━━━━━ WORKING DATA

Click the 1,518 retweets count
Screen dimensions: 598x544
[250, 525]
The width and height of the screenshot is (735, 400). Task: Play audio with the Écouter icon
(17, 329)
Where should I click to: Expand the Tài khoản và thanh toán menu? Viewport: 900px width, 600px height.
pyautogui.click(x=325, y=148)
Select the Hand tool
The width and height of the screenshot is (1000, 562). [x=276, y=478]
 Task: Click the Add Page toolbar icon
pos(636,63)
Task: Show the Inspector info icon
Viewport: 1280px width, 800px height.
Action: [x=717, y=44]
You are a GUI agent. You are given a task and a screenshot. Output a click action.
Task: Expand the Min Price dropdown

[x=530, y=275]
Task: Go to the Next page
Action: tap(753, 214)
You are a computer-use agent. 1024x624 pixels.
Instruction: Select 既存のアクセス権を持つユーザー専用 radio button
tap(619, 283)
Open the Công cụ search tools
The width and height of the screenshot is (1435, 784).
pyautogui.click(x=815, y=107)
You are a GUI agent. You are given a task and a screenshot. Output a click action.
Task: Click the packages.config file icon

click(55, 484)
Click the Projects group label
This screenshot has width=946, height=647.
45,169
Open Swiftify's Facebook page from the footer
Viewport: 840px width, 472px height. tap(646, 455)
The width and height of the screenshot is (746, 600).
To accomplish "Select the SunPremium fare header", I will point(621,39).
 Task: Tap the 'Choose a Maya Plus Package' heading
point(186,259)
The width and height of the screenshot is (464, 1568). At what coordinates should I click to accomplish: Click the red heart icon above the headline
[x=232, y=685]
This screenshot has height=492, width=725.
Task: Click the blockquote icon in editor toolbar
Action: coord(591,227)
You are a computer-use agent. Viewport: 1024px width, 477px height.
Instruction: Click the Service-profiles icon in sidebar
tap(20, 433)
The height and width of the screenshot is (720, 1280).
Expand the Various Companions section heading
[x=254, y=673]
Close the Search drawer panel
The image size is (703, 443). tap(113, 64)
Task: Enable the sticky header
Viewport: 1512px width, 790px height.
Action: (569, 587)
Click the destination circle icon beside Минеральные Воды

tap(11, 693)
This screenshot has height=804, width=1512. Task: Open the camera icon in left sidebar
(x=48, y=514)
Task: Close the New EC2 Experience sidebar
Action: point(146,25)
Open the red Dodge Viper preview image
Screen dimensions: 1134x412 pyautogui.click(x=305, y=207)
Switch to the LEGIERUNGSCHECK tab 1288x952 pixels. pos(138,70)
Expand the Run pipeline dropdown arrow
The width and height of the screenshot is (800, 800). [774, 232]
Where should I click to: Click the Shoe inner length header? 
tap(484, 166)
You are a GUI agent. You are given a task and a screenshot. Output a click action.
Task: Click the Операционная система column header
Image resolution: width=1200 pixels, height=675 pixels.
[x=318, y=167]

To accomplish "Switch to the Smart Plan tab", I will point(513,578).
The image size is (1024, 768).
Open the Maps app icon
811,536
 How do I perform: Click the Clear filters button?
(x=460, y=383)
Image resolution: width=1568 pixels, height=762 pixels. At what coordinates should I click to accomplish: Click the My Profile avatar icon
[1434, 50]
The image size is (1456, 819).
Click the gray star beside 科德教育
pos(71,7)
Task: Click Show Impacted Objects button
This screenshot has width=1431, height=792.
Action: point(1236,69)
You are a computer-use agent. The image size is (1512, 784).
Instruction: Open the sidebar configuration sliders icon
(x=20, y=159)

━━━━━━━━━━

Please gather every line of the material above that contains the string "will", treating uppercase and lowercase as distinct.

■ WORKED ANSWER ■
To accomplish "Select the SunPremium fare header", I will point(621,39).
To accomplish "Switch to the Smart Plan tab", I will point(513,578).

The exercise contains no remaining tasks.